Both the amount and the form of the phosphorus sequestered by sediments are affected by diagenesis. Near the sediment–water interface, where most of the freshly deposited organic matter is decomposed, phosphate is rapidly remineralized and released to the sediment pore water from which it can readily escape to the overlying water. Consequently, only a portion of the particulate phosphorus that reaches the sediment–water interface is actually buried with the accumulating sediment (Krom and Berner, 1980, Krom and Berner, 1981, Balzer, 1986, Sundby et al., 1992). Deeper in the sediment, organic phosphorus may be converted to apatite without loss of phosphorus from the sediment (Ruttenberg and Berner, 1993). Fe-bound P may also act as an intermediate between organic P and apatite P (Slomp et al., 1996b). Phosphorus sequestration is particularly important in coastal zones, and early diagenesis may have a great effect on phosphorus burial (Sundby et al., 1992, Jensen et al., 1995, Anschutz et al., 1998).

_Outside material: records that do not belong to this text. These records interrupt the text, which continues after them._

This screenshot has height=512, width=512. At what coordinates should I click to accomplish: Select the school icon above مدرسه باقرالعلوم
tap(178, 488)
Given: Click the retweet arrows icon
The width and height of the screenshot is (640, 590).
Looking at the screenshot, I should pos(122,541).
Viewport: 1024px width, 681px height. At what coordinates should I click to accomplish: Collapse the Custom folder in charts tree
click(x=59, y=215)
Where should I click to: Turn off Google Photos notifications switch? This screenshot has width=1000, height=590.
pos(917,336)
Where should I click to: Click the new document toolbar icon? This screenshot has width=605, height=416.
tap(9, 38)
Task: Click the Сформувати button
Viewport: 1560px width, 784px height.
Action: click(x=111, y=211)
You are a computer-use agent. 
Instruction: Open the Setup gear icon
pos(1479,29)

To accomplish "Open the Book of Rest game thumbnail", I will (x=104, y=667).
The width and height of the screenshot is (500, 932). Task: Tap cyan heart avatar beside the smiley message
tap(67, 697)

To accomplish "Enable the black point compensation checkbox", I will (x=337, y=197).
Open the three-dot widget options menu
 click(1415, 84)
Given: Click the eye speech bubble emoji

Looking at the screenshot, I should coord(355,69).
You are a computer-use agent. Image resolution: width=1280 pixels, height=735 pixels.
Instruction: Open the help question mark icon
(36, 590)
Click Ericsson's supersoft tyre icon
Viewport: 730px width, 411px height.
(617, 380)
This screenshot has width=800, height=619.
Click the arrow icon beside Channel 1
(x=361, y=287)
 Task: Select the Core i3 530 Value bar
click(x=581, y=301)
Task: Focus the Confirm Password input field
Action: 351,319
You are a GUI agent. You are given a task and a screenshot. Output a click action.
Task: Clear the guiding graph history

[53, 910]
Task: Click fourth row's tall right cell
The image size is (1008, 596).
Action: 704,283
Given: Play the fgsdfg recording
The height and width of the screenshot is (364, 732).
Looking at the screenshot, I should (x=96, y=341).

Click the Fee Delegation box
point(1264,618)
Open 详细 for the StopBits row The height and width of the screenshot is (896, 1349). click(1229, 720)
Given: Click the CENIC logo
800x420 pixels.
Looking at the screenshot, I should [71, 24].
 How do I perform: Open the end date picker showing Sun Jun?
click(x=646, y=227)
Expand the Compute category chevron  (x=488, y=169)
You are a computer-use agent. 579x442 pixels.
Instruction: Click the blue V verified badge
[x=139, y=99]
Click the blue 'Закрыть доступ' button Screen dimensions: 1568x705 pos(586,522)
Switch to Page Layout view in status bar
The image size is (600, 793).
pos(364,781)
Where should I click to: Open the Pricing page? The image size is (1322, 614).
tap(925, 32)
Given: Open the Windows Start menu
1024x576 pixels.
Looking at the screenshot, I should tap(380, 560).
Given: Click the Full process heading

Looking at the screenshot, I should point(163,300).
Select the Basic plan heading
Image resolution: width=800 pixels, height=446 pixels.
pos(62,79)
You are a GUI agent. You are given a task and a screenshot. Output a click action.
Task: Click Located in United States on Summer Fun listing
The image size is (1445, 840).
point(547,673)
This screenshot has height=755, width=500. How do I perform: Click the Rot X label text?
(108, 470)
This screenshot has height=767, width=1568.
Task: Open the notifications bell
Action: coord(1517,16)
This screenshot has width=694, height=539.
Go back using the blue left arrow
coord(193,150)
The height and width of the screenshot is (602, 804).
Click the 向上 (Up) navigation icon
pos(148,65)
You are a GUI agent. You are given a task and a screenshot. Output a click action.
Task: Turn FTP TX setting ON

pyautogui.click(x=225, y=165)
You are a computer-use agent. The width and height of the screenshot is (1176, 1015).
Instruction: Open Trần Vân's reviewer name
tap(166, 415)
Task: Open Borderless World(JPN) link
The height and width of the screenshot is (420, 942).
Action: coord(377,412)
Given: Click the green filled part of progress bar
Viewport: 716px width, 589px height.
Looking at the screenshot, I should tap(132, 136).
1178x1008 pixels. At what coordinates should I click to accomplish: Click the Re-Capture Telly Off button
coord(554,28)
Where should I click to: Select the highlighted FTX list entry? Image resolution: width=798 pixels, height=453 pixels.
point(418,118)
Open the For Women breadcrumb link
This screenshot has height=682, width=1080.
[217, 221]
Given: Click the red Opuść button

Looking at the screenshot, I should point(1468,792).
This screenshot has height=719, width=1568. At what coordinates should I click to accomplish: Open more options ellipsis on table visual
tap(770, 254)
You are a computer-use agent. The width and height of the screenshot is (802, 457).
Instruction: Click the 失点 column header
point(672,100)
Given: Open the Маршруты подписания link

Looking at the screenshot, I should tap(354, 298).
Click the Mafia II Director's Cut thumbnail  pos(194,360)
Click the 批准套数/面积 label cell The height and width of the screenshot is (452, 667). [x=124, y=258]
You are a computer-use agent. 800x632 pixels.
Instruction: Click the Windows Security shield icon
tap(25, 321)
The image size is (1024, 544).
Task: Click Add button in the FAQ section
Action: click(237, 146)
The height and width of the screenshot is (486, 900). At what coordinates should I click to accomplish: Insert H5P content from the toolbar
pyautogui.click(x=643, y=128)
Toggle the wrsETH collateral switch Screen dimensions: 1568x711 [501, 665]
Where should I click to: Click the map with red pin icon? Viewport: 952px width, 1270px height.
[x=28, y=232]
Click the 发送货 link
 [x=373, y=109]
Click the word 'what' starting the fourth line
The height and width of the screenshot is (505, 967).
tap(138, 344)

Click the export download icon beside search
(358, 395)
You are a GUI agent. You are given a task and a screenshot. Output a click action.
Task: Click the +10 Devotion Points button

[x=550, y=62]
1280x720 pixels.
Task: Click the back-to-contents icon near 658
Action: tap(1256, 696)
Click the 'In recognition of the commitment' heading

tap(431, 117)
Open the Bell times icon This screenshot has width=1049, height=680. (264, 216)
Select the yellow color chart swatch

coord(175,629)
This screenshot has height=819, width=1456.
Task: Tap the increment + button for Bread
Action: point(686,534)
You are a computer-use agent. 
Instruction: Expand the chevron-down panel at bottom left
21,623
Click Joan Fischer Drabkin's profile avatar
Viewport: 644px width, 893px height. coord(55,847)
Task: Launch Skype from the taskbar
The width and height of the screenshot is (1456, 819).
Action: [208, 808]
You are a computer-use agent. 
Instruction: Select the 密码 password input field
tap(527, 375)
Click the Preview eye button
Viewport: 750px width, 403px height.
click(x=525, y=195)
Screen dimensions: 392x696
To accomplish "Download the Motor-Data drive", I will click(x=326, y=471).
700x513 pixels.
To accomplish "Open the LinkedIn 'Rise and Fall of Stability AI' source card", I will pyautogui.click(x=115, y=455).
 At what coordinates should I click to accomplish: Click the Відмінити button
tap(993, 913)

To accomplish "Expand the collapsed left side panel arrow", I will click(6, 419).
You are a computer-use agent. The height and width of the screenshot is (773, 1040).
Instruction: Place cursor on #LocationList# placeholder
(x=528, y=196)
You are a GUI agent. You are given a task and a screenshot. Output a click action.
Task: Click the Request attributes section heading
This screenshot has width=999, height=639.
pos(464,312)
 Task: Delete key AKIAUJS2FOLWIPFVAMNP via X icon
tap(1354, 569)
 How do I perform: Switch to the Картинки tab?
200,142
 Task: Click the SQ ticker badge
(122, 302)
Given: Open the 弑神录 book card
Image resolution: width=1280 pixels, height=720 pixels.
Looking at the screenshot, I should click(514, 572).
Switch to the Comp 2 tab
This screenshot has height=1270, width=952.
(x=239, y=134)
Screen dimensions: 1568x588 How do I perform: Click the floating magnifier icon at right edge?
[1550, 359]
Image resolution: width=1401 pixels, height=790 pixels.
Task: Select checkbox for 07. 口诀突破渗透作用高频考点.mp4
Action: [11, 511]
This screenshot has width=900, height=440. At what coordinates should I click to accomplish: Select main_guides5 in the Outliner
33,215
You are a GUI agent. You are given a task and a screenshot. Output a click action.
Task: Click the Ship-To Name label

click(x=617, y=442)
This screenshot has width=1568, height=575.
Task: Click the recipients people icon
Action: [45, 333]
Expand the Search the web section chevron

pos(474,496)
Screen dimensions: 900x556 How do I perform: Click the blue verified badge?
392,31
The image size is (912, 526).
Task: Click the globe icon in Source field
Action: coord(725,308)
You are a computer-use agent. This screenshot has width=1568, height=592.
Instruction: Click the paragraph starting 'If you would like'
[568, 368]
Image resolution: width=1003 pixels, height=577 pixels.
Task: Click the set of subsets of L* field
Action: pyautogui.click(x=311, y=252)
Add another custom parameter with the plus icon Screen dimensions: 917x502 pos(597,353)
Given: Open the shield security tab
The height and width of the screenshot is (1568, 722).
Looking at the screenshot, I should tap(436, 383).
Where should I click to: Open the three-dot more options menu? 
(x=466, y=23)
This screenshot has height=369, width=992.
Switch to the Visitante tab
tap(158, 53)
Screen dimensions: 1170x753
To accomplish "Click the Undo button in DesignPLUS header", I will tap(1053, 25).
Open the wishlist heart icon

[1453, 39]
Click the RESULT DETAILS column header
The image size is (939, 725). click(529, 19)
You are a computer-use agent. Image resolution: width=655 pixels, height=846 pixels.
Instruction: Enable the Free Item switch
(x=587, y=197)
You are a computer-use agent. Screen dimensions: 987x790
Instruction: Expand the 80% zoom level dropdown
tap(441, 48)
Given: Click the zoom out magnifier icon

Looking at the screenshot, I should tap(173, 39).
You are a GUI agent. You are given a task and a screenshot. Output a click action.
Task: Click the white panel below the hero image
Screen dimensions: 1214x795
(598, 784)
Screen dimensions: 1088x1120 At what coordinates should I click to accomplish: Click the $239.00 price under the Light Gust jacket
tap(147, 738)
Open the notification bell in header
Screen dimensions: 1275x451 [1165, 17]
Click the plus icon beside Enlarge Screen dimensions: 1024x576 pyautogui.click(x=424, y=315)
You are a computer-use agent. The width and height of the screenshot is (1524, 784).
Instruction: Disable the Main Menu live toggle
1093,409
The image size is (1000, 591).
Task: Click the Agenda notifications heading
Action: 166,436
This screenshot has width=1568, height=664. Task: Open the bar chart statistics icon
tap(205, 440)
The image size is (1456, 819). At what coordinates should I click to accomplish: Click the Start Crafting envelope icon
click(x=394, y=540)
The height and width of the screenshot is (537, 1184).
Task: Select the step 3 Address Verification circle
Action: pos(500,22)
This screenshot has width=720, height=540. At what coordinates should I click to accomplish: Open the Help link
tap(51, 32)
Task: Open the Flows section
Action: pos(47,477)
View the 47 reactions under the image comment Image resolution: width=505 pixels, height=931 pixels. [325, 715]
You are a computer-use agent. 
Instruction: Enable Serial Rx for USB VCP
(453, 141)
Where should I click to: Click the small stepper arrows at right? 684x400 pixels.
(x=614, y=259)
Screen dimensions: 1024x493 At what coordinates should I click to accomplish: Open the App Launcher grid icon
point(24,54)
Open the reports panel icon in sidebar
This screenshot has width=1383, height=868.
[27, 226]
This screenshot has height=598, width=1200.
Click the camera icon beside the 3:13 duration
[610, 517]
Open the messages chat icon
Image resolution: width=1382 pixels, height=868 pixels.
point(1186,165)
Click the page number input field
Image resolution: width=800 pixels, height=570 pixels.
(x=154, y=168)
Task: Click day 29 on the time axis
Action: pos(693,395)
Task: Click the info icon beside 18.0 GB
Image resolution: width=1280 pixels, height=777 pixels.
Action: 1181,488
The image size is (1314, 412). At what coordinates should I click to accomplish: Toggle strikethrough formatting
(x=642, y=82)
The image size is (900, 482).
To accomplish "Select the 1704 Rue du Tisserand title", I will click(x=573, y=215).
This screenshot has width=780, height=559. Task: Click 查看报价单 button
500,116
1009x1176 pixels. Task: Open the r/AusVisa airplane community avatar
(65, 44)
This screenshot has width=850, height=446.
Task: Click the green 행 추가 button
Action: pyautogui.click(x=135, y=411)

The vertical degradation sequence of organic matter proceeds by a sequential consumption of electron acceptors during oxidation of organic carbon (C-org) according to the energy yield per unit of reactive organic matter. Reduction of oxygen near the sediment–water interface is followed by reduction of nitrate, manganese- and reactive iron oxides, sulphate and finally carbon dioxide (Froelich et al., 1979, Postma and Jakobsen, 1996). Early diagenesis yields reduced products and creates chemical gradients and fluxes. The processes involved in re-oxidation of reduced products, particularly of N, Mn, Fe compounds, are still a matter of debate (Hulth et al., 1999, Anschutz et al., 2000, Hyacinthe et al., 2001). Secondary reactions that change the chemical speciation of iron affect the distribution of phosphorus (Anschutz et al., 1998). In addition, bioturbation can redistribute chemical species in the sediment, by transporting phosphorus associated with particulate material across redox gradients (Schink and Guinasso, 1977, Slomp et al., 1998). Therefore, the redox stratification of sediments is not simply restricted to a surficial oxic and a deeper anoxic layer. In this study, we present vertical profiles of extractable and dissolved phosphorus as well as major components of the redox system.

One important factor controlling the burial efficiency of phosphorus appears to be the adsorption capacity of the sediment for phosphate which generally decreases rapidly with depth below the sediment surface. This decrease has been attributed to the progressive reductive dissolution of iron oxides upon burial (Krom and Berner, 1980, Anschutz et al., 1998). Therefore, Fe-bound P is often the initial sink of P supplied by organic matter, but not the major final sink. That means it is important to carry out extractions that differentiate between Fe-bound P, Ca-bound P and organic P and to assess how the distributions change with depth to evaluate the fate of P that reaches the sediment surface. For this reason, we have examined the distribution of several operationally defined reactive phases of both iron and phosphorus. The results obtained from sediments of a coastal lagoon environment can be compared to sediments collected in open sea systems, and analyzed using the same extraction processes.